SUPPLIED RECORDS.
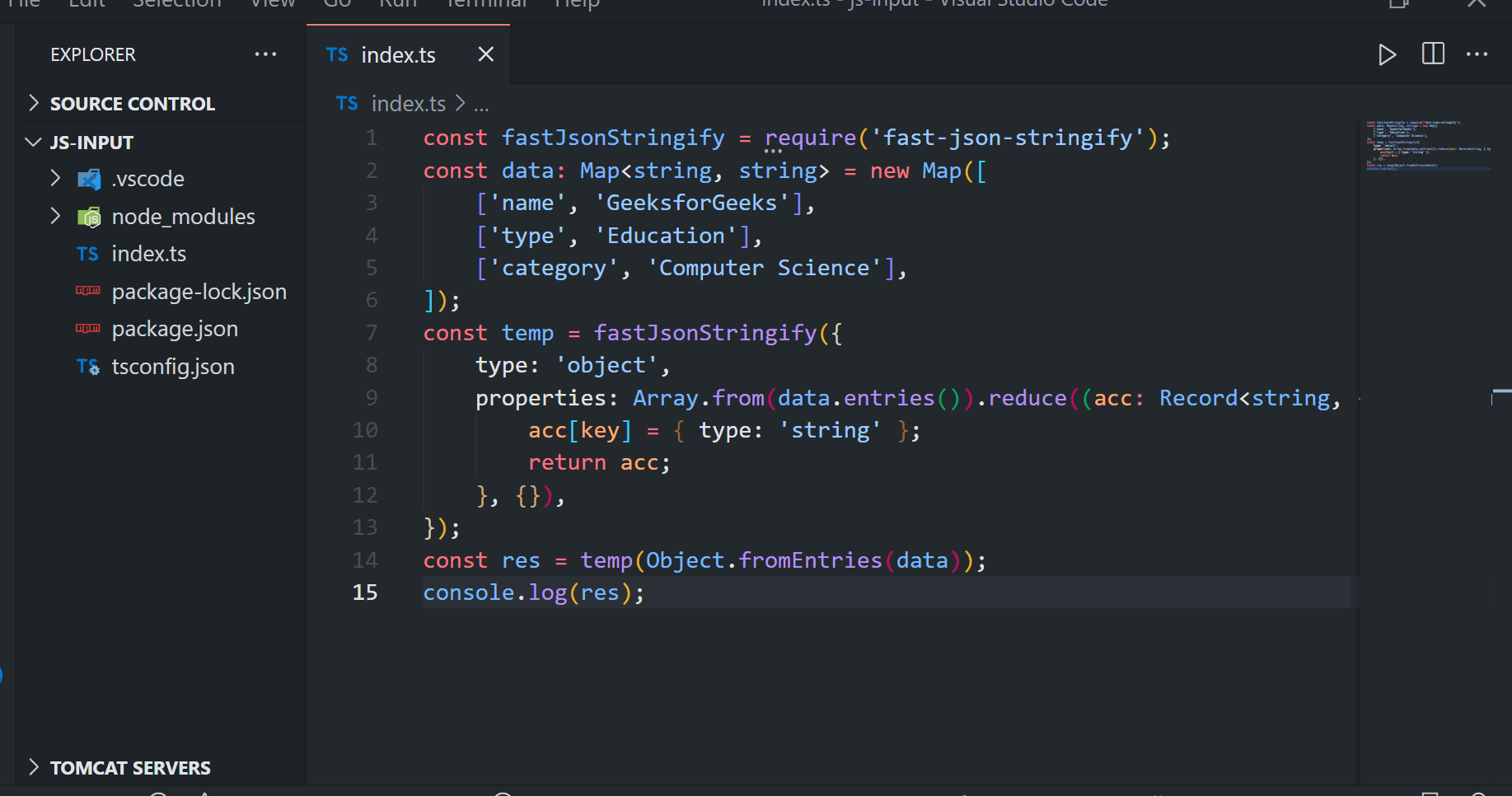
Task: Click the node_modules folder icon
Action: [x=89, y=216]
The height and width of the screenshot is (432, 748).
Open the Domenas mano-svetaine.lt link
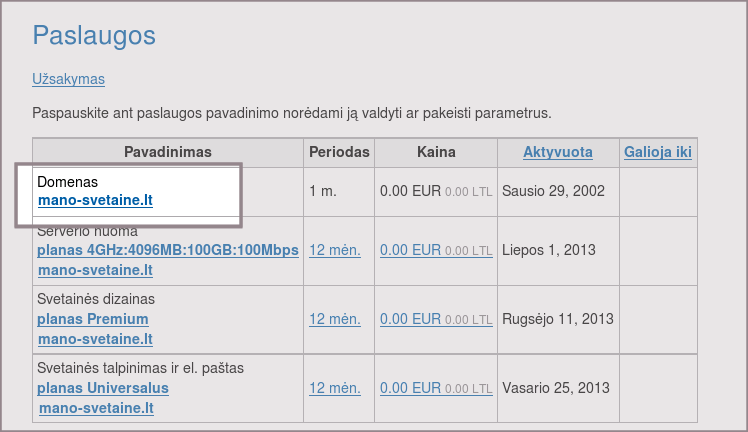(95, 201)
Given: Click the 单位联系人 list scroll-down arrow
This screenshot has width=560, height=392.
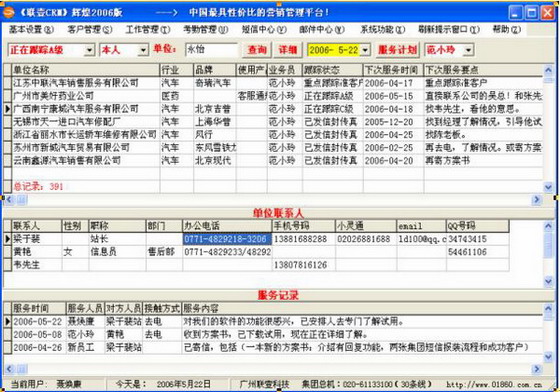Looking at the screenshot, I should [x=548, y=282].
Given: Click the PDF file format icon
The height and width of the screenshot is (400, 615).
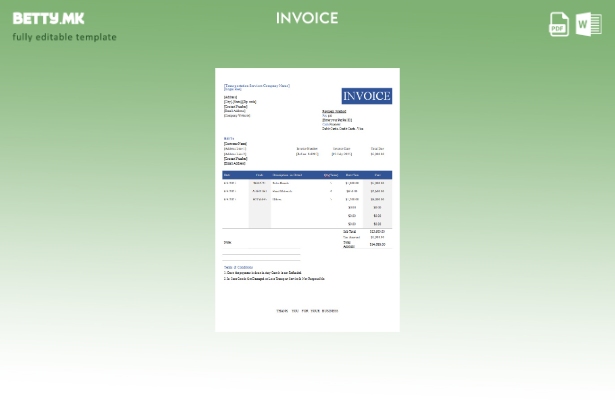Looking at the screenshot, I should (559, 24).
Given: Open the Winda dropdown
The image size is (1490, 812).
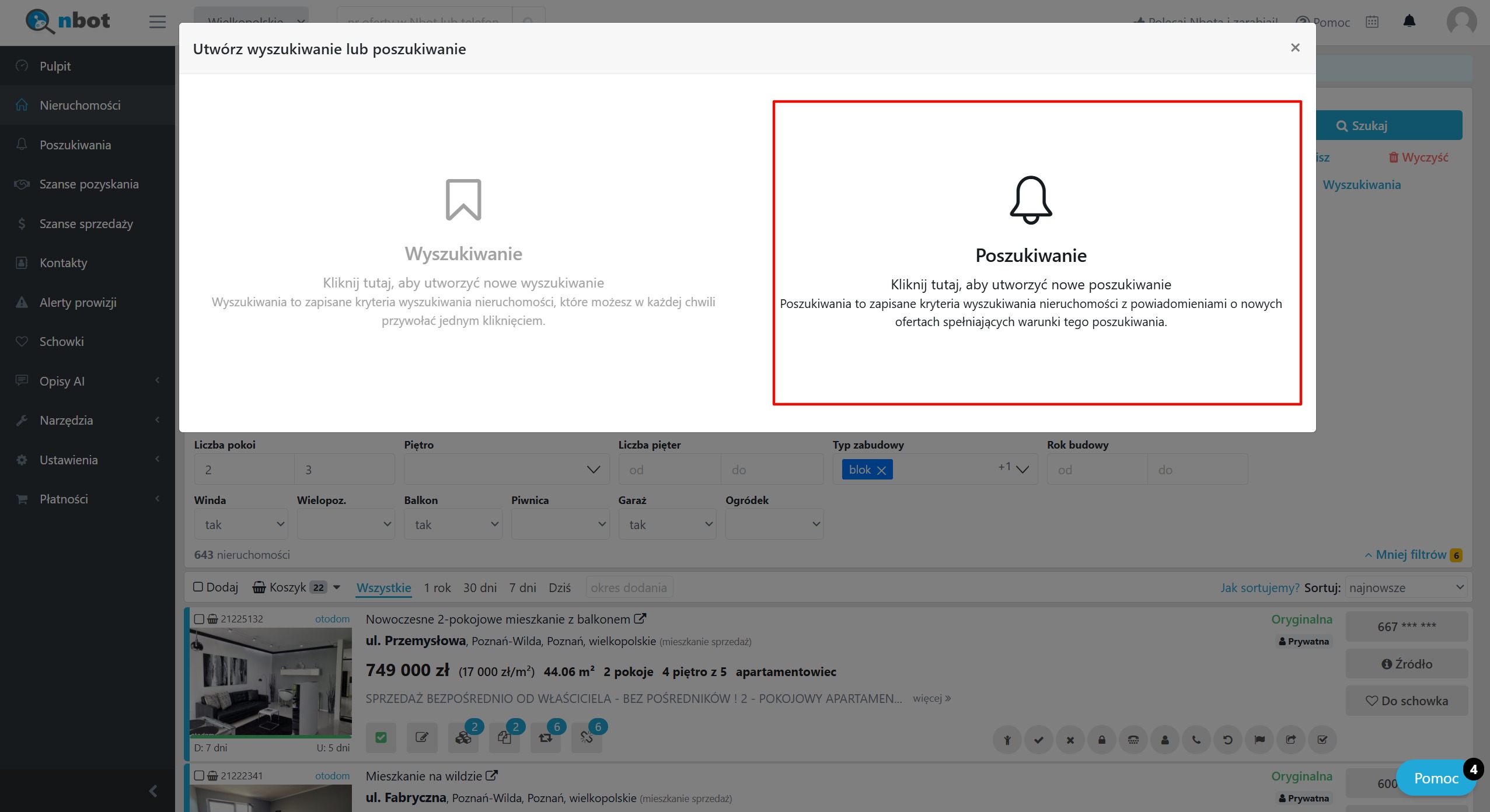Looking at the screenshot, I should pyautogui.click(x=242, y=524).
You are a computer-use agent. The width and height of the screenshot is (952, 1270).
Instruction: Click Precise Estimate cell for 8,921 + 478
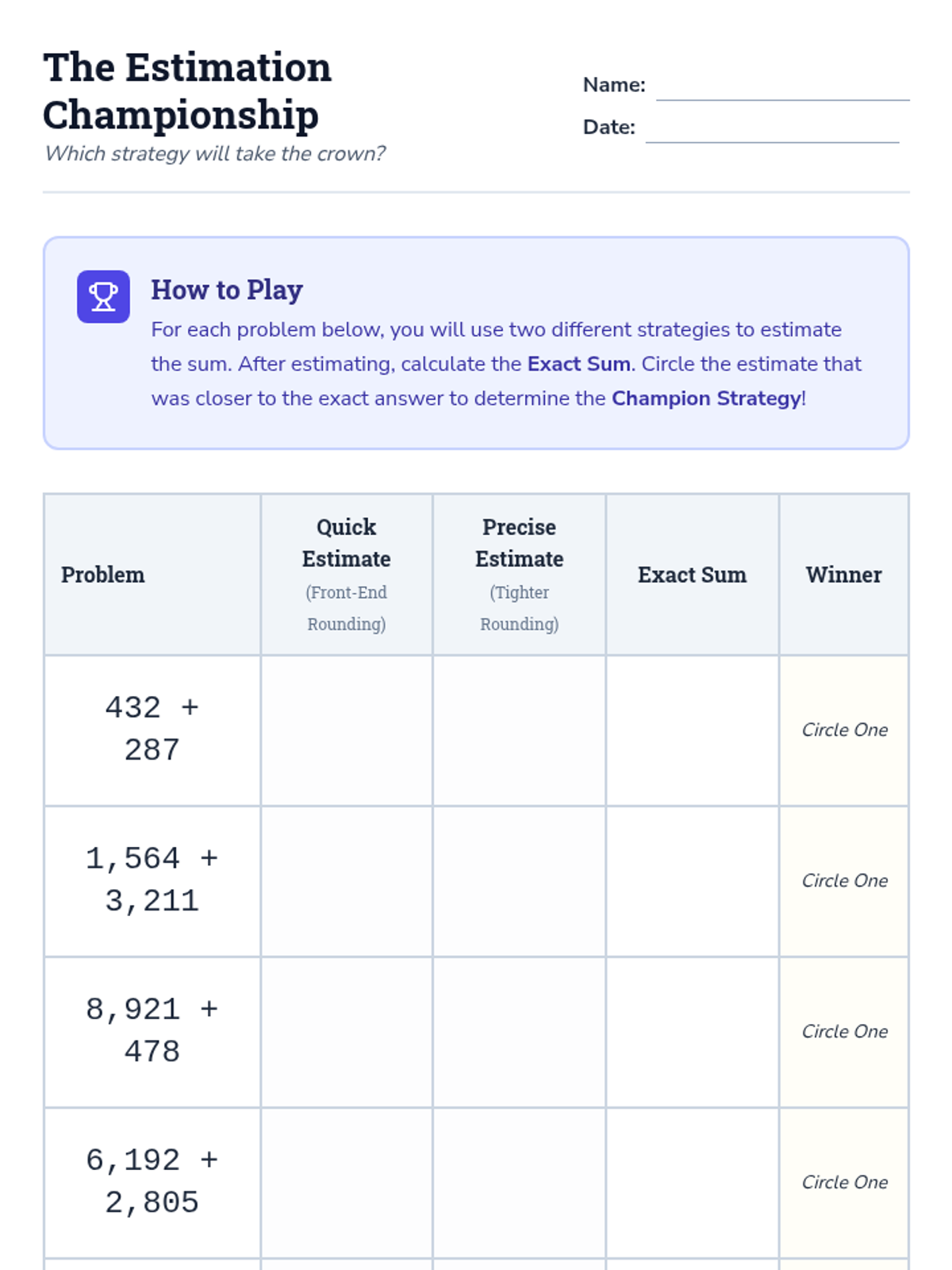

WORK TO DO. Rewrite every line of the entries above as a numbered list, omitting blank lines and leaving out the pictures.

SOLVED PROBLEM.
1. Task: Click the node_modules folder icon
2. Action: [x=89, y=216]
3. The height and width of the screenshot is (432, 748).
4. Open the Domenas mano-svetaine.lt link
5. (95, 201)
6. Given: Click the 单位联系人 list scroll-down arrow
7. This screenshot has width=560, height=392.
8. Looking at the screenshot, I should [x=548, y=282].
9. Given: Click the PDF file format icon
10. The height and width of the screenshot is (400, 615).
11. Looking at the screenshot, I should (559, 24).
12. Given: Open the Winda dropdown
13. The image size is (1490, 812).
14. Looking at the screenshot, I should pyautogui.click(x=242, y=524).
15. You are a computer-use agent. The width and height of the screenshot is (952, 1270).
16. Instruction: Click Precise Estimate cell for 8,921 + 478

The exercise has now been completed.